## REQUEST
Continue the text on the electronic parking brake system from where it stops.

## QUOTED PASSAGE
╭──
A discrete hard-wired logic line could alternatively be used as the
first communication path.
[0014] The electronic parking brake system 10 includes a second
communication path 36 between the dash switch controller 20 and the
brake system controller 12. The dash switch controller 20 and the
brake system controller 12 are capable of communicating using the
second communication path 34. In one embodiment, the second
communication path 36 is a wireless path. The wireless path may be
arranged to carry out communications according to an industry
standard protocol, including but not limited to RKE, Zigbee,
Bluetooth or IEEE 802.11. Robust transmission between the dash
switch controller and the brake system controller of the operator's
intent to actuate or release the parking brakes is desired in order
to prevent inadvertent actuation or release of the parking
brakes.
[0015] The dash switch controller 20 includes a first port 21 in
electrical communication with the first communication path 14. The
first port 21 is configured to connect with a hard wired
communication node when the first communication path 14 is a hard
wired serial communication bus. The dash switch controller 20
includes a second port 26 in electrical communication with an
antenna module 24. The antenna module 24 may be arranged as a
wireless communication node electrically connected via the second
port 26, but alternatively, the antenna module 24 can be internal
to the dash switch controller 20.
[0016] The dash switch controller 20 includes a third port 25 for
receiving a signal indicative of a parking brake request from an
external source. In one example, the dash switch controller 20
receives an electronic signal at the third port 25 from a switch 22
on the dash of the vehicle. In this example, the vehicle operator
engages (e.g. pulls or pushes) the switch 22 when he desires to
actuate the parking brakes on the vehicle. Alternatively, the dash
switch controller 20 may receive the electronic signal indicating a
parking brake request from another source, such as the vehicle
controller 34 that is electrically connected to the first
communication path 14. In another embodiment, the dash switch
controller 20 may receive the electronic signal indicating a
parking brake request communicated through the antenna module 24
from an off-vehicle device like a key fob or satellite (not shown).
In another embodiment, the dash switch controller 20 may
independently determine that the vehicle should be parked.
[0017] The dash switch controller 20 includes a processing unit 28,
which may include volatile, non-volatile memory, solid state
memory, flash memory, random-access memory (RAM), read-only memory
(ROM), electronic erasable programmable read-only memory (EEPROM),
variants of the foregoing memory types, combinations thereof,
and/or any other type(s) of memory suitable for providing the
described functionality and/or storing computer-executable
instructions for execution by the processing unit. The processing
unit 28 includes control logic 23 and is in electrical
communication with the first port 21, the second port 26 and the
third port 25. One function of the control logic 23 is to receive
and process information regarding requests to park or un-park the
vehicle, such as from the electronic signal at the third port 25
indicating the vehicle operator's intent to park or un-park the
vehicle. Another function of the control logic 23 is to receive,
transmit and process information from and to the first port 21 and
the second port 26. For example, information transmitted to the
first port 21 by the control logic 23 includes parking brake
control messages and confirmation messages. Information received at
the second port 26 for the control logic 23 includes check
messages, for example. Another function of the control logic 23 is
to receive, transmit and process information from and to the
antenna module 24. For example, information transmitted to the
antenna module 24 by the control logic 23 includes parking brake
control messages and confirmation messages. Information received by
the antenna module 24 for the control logic 23 includes check
messages.
╰──
## DATASET
╭──
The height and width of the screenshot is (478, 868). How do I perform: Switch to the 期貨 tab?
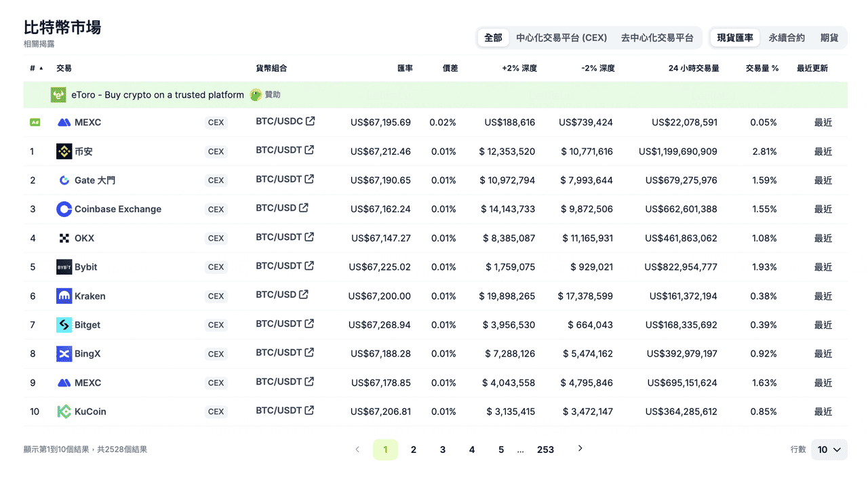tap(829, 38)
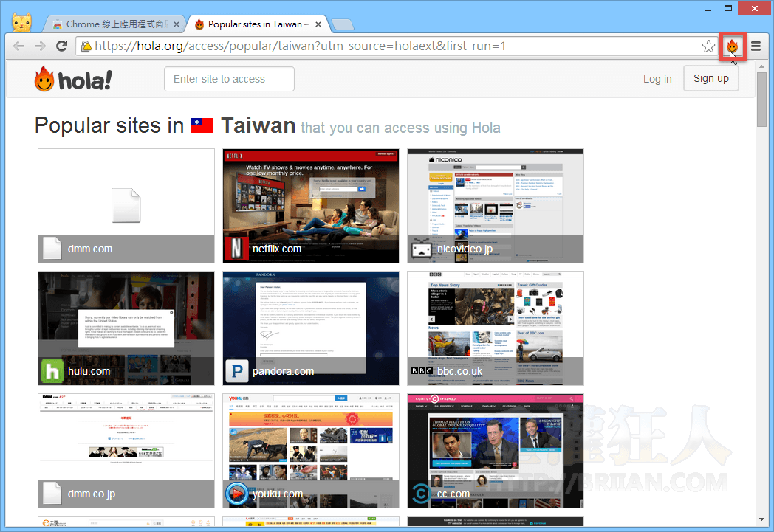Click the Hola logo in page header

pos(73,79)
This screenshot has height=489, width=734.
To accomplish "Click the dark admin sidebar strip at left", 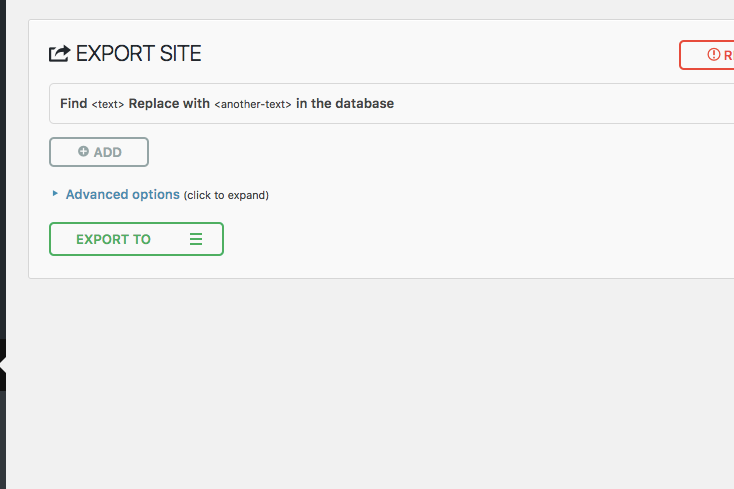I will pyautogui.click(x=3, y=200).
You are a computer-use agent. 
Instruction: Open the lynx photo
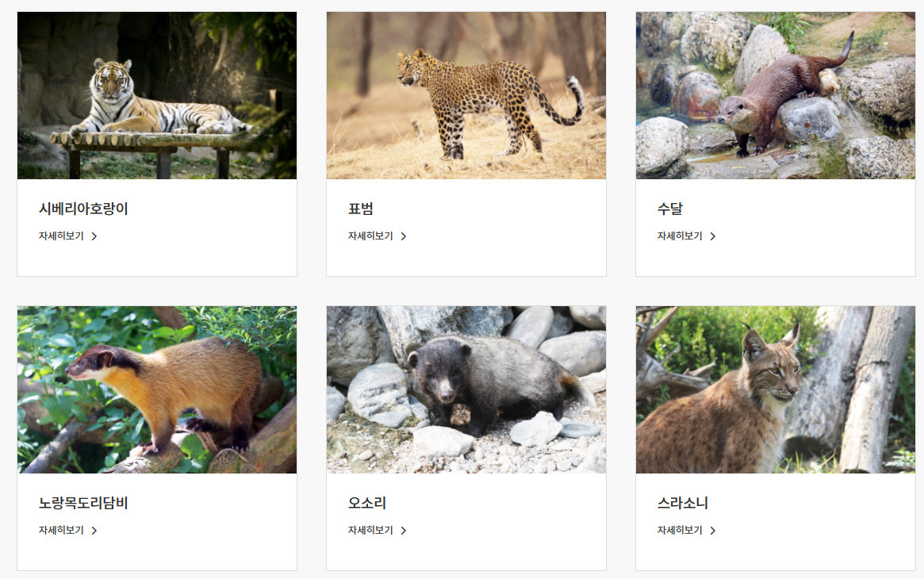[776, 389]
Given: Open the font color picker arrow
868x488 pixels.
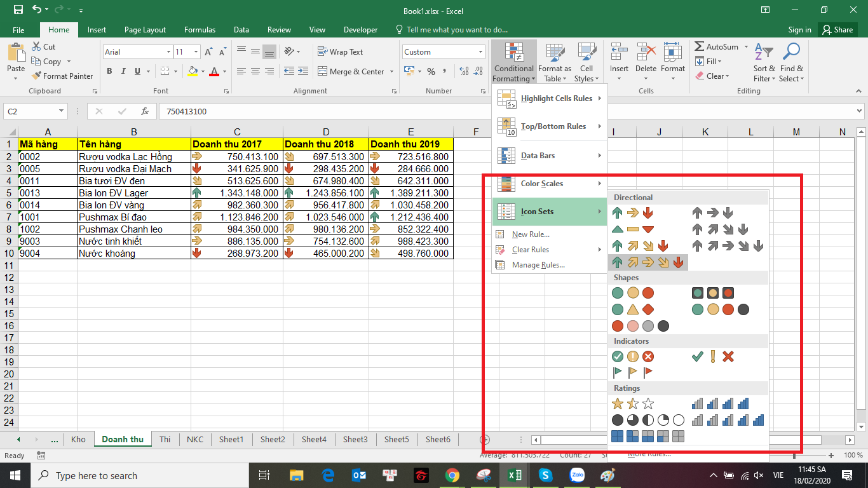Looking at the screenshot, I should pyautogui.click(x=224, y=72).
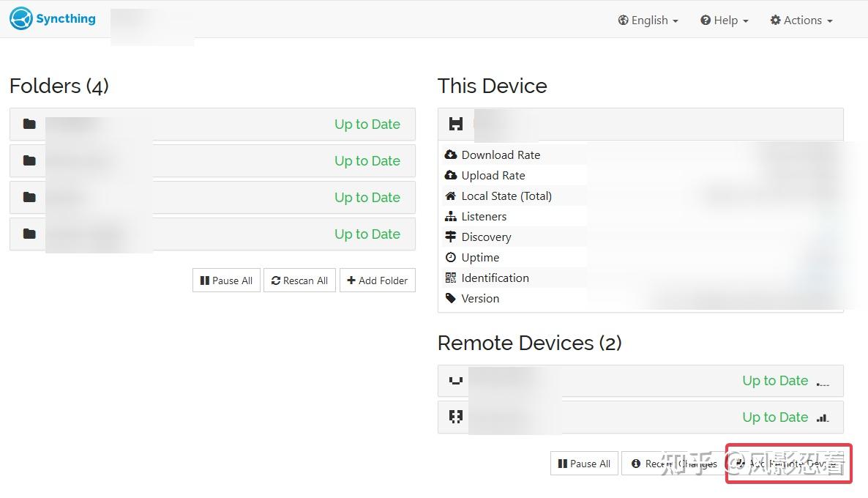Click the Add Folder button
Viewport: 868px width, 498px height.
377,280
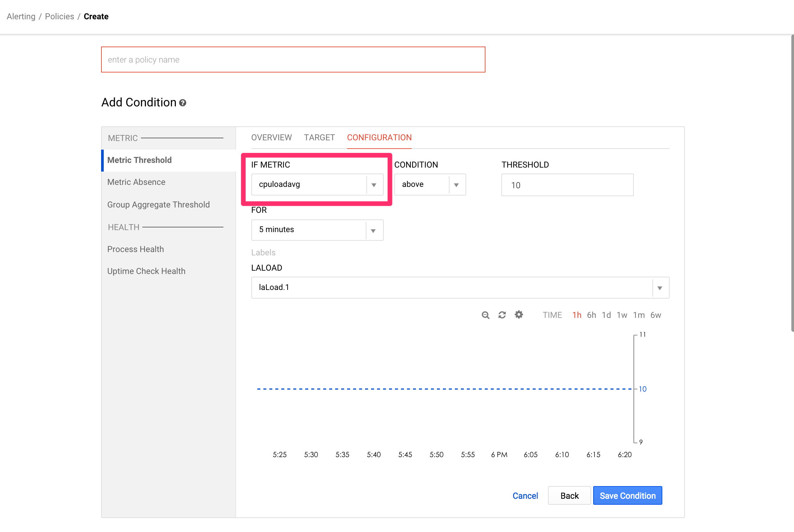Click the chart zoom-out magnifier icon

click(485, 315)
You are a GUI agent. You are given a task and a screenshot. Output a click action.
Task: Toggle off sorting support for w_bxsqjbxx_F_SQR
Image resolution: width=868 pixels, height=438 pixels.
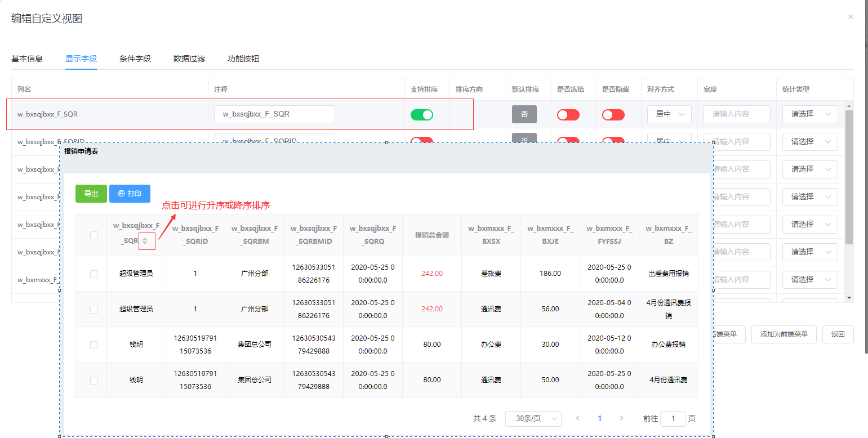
╰──
## ANSWER TO THE PROBLEM
[0018] The brake system controller 12 includes a first port 15 in
electrical communication with the first communication path 14. The
first port 15 is configured to connect with a hard wired
communication node when the first communication path 14 is the
hard-wired serial communication bus. The brake system controller 12
includes a second port 17 for communicating with an antenna module
18. The antenna module 18 may be arranged as a wireless
communication node electrically connected to the second port 17,
but alternatively, the antenna module 18 can be internal to the
brake system controller 12.
[0019] The brake system controller 12 includes a processing unit
19, which may include volatile, non-volatile memory, solid state
memory, flash memory, random-access memory (RAM), read-only memory
(ROM), electronic erasable programmable read-only memory (EEPROM),
variants of the foregoing memory types, combinations thereof,
and/or any other type(s) of memory suitable for providing the
described functionality and/or storing computer-executable
instructions for execution by the processing unit. The processing
unit 19 includes control logic 13 and is in electrical
communication with the first port 15 and the second port 17. One
function of the control logic 13 is to receive, transmit and
process information from and to the first port 15. For example,
information received from the first port 15 for the control logic
13 includes parking brake control messages, confirmation messages
and messages regarding the status of other vehicle controllers,
such as vehicle controller 34, connected to the first communication
path 14. Information transmitted to the first port 15 from the
control logic 13 includes check messages, for example. Another
function of the control logic 13 is to receive, transmit, and
process information from and to the second port 17. For example,
information transmitted to the second port 17 from the control
logic 13 includes check messages. Information received from the
second port 17 for the control logic 13 includes, for example,
parking brake control messages and confirmation messages.
[0020] The brake system controller 12 optionally includes a third
port 16 in electrical communication with at least one park control
module 30. Alternatively, the brake system controller 12 can
communicate with the park control module 30 through the first
communication path 14. In one embodiment, the park control module
30 is an electro-pneumatic device with at least one solenoid 32.
The park control module 30 is pneumatically connected to at least
one parking brake actuator (not shown) and a source of air pressure
(not shown). The park control module 30 electrically controls the
solenoid 32, which opens or closes a path for air pressure. In this
manner, the park control module 30 can release the vehicle parking
brakes by providing air pressure to the parking brake housing
portion of the at least one parking brake actuator. The park
control module 30 can actuate the vehicle parking brakes by
exhausting the air pressure from the parking brake housing portion
of the at least one parking brake actuator. Alternatively, the
functionality of a park control module can be internal to the brake
system controller 12.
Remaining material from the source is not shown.